Auxin Binding Protein also play an important role in root development in plants. The reduction of ABP in plants could significantly hinder the speed in which roots grow, it could reduce the size of the meristem (root's growth center), and create root issues like higher slanting of the roots and tropism defects. Within the roots, ABP mostly influence pathways that involve genes such as RBP and PLT. Such pathways involving these genes are known to regulate cellular division during the development of the root and to maintain root stem cells. ABP in roots unlike those in leaves do not have any direct interactions with transmembrane proteins. Instead SPK1 interacts with an inactive ROP, affecting processes that involve the stabilization of actin and endocytosis in roots.

At the transcriptional level, Auxin Binding Protein is important in the gene expression in plants.
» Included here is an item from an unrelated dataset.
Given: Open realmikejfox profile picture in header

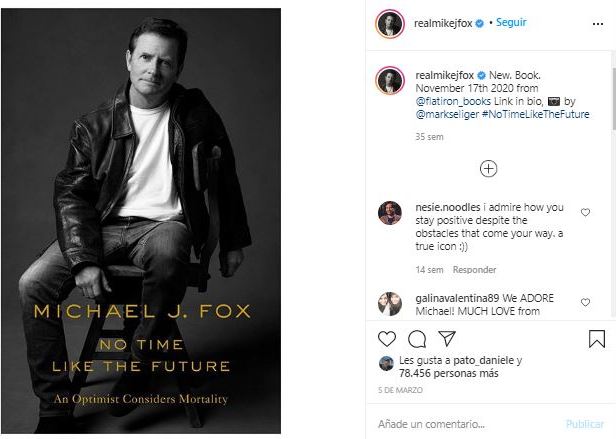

If the protein is inactivated, it affects the expression/transcription of specific genes called Aux/IAA, which are managed by the SCFTIR1/AFB system which is a critical pathway in plant hormone signaling. Furthermore, ABP acts as a negative regulator, allowing Aux/IAA to be more stable and repress any unusual effects that the SCFTIR1/AFB system may cause. This repression and stabilization can influence how plants responds to auxin, with differing effects in the roots and shoots of plants.